87 nécessitent un degré de qualification intermédiaire ou élevé (BONESTEEL, 2008 : 109). Le développement opéré dans le Nord fut orienté par le paradigme de la modernisation, paradigme fondé sur la croyance qu‘en développant les ressources, se développe l‘économie, s‘élève naturellement le niveau de vie, se mettent mécaniquement au diapason les pratiques et la culture. Mais comme le soutiennent Cardoso et les théoriciens de la dépendance, la forme de développement telle que schématisée par la théorie de la modernisation ne constitue pas la seule forme possible de développement.
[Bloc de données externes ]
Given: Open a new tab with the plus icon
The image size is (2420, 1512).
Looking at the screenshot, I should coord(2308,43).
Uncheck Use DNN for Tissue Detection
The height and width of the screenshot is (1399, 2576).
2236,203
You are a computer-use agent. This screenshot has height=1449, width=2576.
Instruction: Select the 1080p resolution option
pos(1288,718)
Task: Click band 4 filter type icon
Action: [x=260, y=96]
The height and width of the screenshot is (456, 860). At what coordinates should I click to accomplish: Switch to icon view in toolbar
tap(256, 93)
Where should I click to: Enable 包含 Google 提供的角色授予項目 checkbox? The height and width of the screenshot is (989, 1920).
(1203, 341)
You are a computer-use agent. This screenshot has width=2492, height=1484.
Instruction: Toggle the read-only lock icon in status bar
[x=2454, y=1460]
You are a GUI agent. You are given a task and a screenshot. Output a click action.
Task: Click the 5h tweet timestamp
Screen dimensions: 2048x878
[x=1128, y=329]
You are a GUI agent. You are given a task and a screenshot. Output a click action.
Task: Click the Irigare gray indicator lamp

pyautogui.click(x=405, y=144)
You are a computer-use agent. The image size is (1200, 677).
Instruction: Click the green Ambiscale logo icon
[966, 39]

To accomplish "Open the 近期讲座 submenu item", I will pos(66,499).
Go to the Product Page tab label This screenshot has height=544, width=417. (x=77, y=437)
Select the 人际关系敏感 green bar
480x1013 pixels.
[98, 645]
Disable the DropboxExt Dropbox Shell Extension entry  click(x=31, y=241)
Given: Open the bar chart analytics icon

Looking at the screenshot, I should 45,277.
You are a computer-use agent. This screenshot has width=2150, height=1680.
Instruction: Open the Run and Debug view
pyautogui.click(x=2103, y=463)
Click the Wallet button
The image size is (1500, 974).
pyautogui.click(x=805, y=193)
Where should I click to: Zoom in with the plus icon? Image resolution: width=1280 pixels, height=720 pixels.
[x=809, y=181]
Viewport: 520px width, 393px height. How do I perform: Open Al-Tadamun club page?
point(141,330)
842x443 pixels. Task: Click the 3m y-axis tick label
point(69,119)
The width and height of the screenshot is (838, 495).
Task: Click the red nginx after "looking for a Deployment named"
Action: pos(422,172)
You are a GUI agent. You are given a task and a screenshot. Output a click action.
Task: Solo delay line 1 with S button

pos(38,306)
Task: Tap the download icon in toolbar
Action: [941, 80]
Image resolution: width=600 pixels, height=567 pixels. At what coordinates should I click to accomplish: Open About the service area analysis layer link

Si, selon la perspective de la modernisation, les sociétés « développées » peuvent participer au développement des sociétés « en développement », le développement exogène d‘un ensemble social peut l‘assujettir à des intérêts étrangers aux populations locales. L‘Arctique canadien semble occuper une position périphérique dans le système économique mondial, le développement de cette région dépendant d‘intérêts étrangers. Non seulement l‘activité de production se concentre dans l‘exportation de matières premières, mais les savoir-faire et les technologies nécessaires à l‘extraction sont en grande partie importés du Sud. Cardoso aborde le développement comme le résultat de la rencontre de forces sociales, de luttes d‘intérêts ; or, il semblerait que le développement de l‘Arctique se soit opéré sans que les populations locales en dirigent les orientations. Mais l‘activité de production, comme tout rapport social, présente un caractère dynamique : les Autochtones vont se mobiliser afin que leurs intérêts soient pris en compte dans le processus de développement, que soient reconnus leurs droits sur le sol. De ces mobilisations résulteront les accords sur les revendications territoriales des quatre territoires de l‘Inuit Nunangat : la Convention de la Baie James et du Nord québécois (1975), la Convention définitive des Inuvialuit (1984), l‘Accord sur les revendications territoriales du Nunavut (1993) et l‘Accord sur les revendications territoriales des Inuit du Labrador (2005) (BONESTEEL, 2008 : 189). Ainsi, à défaut de participer pleinement à la mise en valeur des ressources, les populations autochtones de l‘Arctique peuvent, par l‘entremise des organismes bénéficiaires des accords, accroître l‘activité économique dans les communautés.